Data, an asset for food labs to mine now

By Bob Poole, director of sales, EMEA, Informatics, Thermo Fisher Scientific

- Last updated on GMT

Poole: In a world of razor-thin margins, bottlenecks are bad, but data can be the lubricant that keeps production humming
Poole: In a world of razor-thin margins, bottlenecks are bad, but data can be the lubricant that keeps production humming

Related tags: Food safety, European union, Food

During the seventh annual European Innovation Summit, EU leaders discussed worries that “emotion is trumping science” when it comes to food safety.

At the core of this debate is whether regulation in Europe is stifling innovation and hampering the EU’s potential for future growth and business leadership in an increasingly competitive global food market.

At the center of the summit debate in Brussels late last year was the crop industry and its challenge to compete without using newer technologies designed to reduce crop losses and increase yields. But the crop industry isn’t alone in its concerns about regulation stifling innovation and, equally important, growth and profitability.

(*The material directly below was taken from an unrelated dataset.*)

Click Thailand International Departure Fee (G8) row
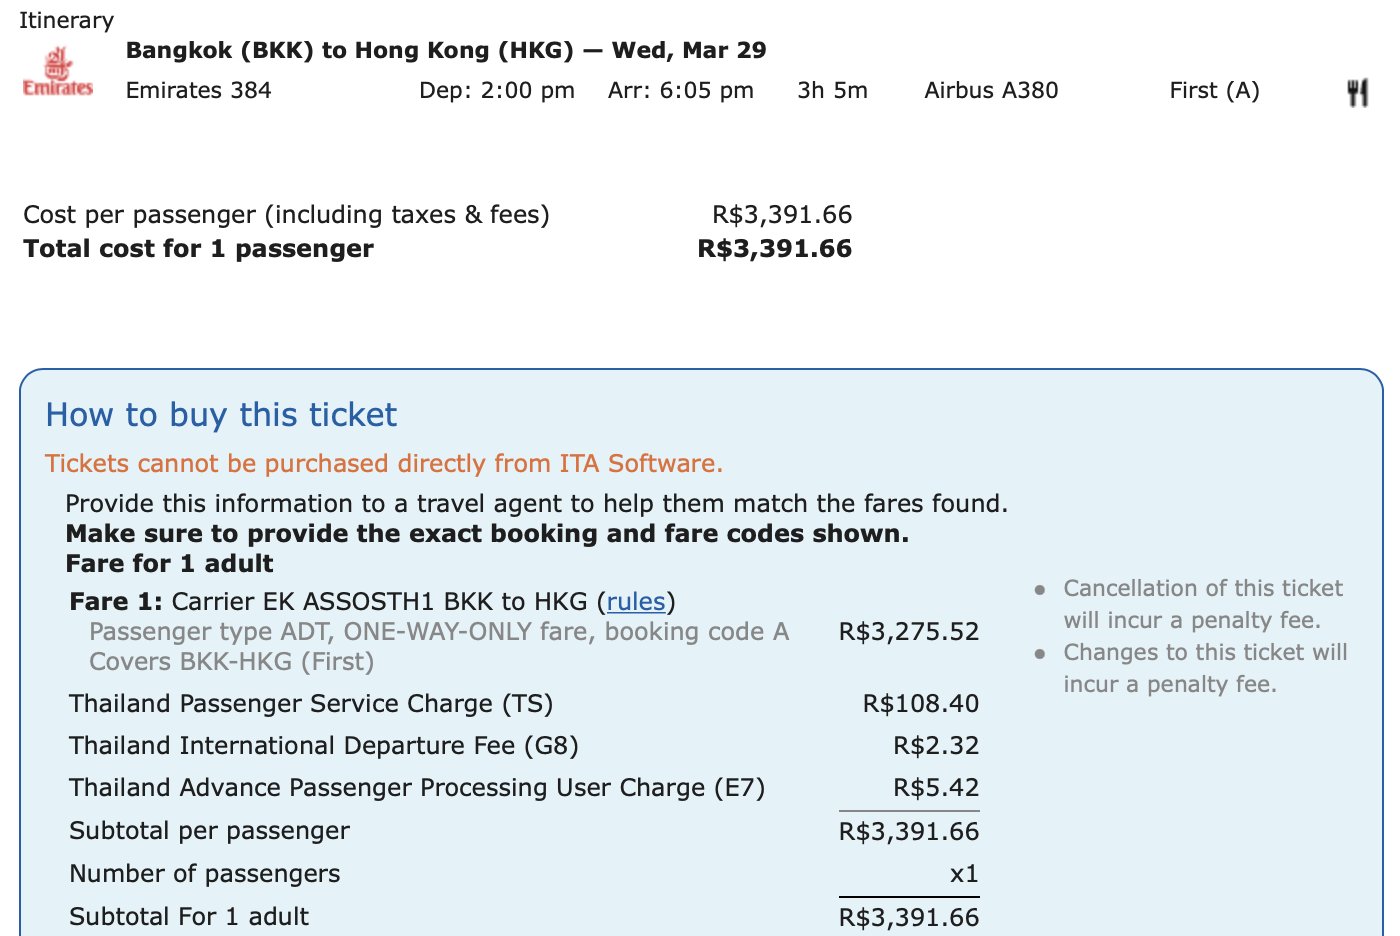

The entire European food industry, and beyond, is taking a harder look at how it will adapt, as well as its current state of readiness.

It’s not just future profits that are at risk. According to the study, Food Safety in a Globalized World​, by global reinsurer Swiss Re, a 2011 E. coli outbreak in Germany reportedly cost farmers and industries $1.3bn in losses and $236m in emergency aid payments to 22 EU member states.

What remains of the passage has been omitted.